Assigned task — Only those lines in the data below from the line containing "Task: Toggle the" through the line containing "Task: Click the Apple logo icon", both included, should be restated word for word.

[Source records]
====================
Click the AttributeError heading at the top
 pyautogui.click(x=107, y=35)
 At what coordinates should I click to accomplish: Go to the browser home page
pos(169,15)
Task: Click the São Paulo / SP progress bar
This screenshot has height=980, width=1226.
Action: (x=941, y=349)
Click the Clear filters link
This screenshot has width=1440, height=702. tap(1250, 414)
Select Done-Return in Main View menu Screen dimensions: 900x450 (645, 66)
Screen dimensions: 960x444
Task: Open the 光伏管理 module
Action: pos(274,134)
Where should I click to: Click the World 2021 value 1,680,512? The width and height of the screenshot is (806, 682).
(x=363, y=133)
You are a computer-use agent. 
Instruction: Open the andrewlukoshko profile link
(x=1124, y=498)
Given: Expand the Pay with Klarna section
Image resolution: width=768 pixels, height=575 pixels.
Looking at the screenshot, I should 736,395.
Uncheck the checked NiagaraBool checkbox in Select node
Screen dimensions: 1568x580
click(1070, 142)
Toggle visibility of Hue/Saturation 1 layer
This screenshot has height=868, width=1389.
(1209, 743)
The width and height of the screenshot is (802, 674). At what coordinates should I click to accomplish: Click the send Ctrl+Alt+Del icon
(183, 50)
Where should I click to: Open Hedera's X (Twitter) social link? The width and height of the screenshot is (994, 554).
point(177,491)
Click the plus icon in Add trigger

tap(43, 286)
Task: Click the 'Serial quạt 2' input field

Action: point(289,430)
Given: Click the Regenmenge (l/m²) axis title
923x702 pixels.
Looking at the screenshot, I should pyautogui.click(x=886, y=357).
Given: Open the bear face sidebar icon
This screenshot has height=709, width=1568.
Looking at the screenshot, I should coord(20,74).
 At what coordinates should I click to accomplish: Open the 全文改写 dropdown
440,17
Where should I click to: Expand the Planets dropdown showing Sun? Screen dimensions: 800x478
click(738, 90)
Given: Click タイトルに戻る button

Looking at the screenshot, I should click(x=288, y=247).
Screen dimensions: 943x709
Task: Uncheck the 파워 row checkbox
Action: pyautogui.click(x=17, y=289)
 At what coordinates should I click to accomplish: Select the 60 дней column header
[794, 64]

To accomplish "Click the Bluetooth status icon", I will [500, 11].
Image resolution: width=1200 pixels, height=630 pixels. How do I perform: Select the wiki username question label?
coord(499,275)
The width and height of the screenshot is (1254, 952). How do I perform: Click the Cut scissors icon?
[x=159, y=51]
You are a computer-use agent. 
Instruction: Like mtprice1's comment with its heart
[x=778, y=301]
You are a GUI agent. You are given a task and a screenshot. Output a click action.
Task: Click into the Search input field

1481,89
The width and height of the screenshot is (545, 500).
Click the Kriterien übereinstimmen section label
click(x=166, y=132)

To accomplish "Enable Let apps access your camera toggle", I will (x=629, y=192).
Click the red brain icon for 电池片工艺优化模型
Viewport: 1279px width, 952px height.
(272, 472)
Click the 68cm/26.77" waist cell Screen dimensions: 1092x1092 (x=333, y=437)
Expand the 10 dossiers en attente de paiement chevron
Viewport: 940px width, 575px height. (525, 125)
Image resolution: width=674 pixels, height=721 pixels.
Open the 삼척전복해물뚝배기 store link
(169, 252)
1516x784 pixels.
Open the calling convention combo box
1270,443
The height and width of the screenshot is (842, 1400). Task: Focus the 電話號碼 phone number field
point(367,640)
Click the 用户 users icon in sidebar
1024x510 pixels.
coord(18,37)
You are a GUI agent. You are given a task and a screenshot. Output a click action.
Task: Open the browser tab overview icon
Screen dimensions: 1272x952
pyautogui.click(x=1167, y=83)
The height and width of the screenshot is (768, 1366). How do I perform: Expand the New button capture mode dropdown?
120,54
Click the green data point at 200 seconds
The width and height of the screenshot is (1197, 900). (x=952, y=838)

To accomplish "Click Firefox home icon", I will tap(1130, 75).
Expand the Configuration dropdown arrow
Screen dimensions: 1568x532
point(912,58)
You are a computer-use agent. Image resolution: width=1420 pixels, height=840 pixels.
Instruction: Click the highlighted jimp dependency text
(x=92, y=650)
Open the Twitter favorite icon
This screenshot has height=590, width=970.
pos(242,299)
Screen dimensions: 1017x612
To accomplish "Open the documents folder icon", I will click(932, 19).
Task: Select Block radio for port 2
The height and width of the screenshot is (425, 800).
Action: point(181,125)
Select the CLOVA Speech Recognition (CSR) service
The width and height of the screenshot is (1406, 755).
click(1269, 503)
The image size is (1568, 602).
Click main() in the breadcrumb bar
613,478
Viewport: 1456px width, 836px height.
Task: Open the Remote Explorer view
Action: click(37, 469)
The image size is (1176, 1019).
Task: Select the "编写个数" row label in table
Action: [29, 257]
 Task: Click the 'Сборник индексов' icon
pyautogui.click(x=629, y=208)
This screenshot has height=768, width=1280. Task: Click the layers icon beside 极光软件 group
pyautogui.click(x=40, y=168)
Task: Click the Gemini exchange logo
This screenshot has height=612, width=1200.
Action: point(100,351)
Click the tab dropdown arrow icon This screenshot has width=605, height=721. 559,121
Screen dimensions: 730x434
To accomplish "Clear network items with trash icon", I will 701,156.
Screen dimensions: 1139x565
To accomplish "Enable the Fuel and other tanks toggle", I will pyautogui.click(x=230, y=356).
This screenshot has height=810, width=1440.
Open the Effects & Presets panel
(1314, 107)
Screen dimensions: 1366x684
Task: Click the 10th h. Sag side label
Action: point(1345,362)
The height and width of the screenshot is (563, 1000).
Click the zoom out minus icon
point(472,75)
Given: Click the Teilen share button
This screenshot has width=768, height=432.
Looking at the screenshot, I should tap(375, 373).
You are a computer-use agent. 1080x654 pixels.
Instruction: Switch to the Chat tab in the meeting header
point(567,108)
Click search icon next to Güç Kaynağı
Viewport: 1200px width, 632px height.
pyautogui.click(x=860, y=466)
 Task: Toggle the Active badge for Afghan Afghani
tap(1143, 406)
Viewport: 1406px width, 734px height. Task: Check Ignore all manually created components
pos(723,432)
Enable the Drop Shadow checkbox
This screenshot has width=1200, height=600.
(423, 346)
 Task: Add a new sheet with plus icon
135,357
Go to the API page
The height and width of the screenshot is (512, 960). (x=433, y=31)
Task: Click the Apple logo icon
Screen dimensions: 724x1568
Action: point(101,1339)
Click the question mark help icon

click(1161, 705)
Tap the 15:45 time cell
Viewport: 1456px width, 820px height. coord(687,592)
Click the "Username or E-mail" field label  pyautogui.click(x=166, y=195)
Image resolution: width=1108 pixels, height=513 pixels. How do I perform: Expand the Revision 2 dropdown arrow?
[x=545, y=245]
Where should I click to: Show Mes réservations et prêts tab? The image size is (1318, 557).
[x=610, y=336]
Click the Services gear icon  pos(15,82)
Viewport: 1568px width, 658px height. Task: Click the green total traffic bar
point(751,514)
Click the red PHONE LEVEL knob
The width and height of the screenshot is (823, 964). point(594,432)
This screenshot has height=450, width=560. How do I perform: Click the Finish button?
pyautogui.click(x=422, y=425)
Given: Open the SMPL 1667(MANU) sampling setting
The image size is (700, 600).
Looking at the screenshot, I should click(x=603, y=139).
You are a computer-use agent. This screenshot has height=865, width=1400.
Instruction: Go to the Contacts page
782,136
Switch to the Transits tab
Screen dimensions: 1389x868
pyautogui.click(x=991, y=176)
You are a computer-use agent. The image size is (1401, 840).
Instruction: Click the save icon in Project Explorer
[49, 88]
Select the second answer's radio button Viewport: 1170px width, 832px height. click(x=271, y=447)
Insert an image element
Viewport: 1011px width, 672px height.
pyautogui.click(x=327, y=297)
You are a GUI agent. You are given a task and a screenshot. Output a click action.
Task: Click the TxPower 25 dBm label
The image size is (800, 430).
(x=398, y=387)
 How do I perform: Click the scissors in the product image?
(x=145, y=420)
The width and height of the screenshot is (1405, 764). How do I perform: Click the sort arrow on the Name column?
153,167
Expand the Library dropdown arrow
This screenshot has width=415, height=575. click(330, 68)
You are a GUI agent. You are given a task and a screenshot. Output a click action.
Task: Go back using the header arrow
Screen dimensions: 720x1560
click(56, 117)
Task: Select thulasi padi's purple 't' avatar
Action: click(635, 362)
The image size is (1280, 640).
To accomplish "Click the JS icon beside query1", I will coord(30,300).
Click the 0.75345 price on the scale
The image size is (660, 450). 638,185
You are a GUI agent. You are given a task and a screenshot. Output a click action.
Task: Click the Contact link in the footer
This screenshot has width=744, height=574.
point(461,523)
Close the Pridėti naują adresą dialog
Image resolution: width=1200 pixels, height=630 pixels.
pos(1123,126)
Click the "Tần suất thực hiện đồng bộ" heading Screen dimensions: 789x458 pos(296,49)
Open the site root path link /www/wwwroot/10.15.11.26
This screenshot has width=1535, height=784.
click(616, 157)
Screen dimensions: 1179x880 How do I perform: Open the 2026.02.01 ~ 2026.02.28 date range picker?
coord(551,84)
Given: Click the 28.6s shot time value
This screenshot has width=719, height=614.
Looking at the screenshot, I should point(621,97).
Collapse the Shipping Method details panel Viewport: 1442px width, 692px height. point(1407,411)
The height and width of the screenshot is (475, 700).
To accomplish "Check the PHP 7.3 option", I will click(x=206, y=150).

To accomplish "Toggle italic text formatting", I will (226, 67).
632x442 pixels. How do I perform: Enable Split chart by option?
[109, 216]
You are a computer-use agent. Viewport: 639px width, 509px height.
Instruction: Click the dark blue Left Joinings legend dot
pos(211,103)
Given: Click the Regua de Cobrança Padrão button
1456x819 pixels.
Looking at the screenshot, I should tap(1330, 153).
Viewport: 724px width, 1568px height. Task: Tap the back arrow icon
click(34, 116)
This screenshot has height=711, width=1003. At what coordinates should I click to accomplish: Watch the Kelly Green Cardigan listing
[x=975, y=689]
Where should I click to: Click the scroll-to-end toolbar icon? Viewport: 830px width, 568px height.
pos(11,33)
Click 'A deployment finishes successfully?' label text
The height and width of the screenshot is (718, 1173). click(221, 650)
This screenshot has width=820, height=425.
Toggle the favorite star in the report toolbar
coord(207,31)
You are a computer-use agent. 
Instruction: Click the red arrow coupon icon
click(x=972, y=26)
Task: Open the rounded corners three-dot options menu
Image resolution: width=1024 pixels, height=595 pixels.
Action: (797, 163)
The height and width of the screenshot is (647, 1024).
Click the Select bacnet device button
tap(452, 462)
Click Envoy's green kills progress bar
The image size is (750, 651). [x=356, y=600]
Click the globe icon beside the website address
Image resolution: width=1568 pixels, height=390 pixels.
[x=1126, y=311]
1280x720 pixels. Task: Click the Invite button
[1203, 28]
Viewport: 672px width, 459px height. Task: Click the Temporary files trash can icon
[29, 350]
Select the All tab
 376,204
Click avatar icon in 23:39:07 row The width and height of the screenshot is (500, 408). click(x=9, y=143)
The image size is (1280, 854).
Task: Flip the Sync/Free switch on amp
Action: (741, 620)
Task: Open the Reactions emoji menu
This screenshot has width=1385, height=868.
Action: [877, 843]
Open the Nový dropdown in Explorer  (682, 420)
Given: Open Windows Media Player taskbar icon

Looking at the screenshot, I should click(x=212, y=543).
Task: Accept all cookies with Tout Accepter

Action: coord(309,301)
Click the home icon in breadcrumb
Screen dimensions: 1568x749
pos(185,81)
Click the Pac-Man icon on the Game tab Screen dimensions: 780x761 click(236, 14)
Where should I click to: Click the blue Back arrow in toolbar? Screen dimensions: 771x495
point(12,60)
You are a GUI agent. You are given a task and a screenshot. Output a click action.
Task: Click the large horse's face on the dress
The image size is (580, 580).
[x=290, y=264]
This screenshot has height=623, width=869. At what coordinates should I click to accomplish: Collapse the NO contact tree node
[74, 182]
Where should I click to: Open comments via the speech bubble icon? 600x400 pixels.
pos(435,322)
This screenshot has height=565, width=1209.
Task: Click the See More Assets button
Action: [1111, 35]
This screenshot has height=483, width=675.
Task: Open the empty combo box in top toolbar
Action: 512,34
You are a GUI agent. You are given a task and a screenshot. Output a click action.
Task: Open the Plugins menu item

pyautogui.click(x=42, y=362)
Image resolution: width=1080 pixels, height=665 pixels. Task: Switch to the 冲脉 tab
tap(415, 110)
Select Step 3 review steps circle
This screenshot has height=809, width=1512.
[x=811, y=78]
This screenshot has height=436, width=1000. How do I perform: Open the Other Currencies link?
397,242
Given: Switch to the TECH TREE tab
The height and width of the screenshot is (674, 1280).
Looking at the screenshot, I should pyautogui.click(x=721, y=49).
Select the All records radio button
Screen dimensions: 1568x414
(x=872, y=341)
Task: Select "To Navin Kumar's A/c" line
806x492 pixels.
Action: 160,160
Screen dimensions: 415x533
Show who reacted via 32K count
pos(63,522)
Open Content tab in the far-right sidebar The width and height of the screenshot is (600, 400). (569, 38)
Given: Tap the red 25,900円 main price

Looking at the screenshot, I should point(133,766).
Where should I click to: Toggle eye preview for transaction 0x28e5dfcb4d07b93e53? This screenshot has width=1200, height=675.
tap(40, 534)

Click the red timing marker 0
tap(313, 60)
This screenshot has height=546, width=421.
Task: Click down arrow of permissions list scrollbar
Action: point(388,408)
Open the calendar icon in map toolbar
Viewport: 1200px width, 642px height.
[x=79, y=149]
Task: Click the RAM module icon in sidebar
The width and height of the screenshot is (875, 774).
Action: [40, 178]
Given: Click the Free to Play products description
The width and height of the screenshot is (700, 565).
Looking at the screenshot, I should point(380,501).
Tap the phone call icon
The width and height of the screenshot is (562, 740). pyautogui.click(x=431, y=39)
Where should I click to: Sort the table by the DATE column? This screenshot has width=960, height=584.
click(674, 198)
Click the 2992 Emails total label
====================
Response —
 Task: Toggle the Active badge for Afghan Afghani
tap(1143, 406)
Viewport: 1406px width, 734px height. Task: Check Ignore all manually created components
pos(723,432)
Enable the Drop Shadow checkbox
This screenshot has width=1200, height=600.
(423, 346)
 Task: Add a new sheet with plus icon
135,357
Go to the API page
The height and width of the screenshot is (512, 960). (x=433, y=31)
Task: Click the Apple logo icon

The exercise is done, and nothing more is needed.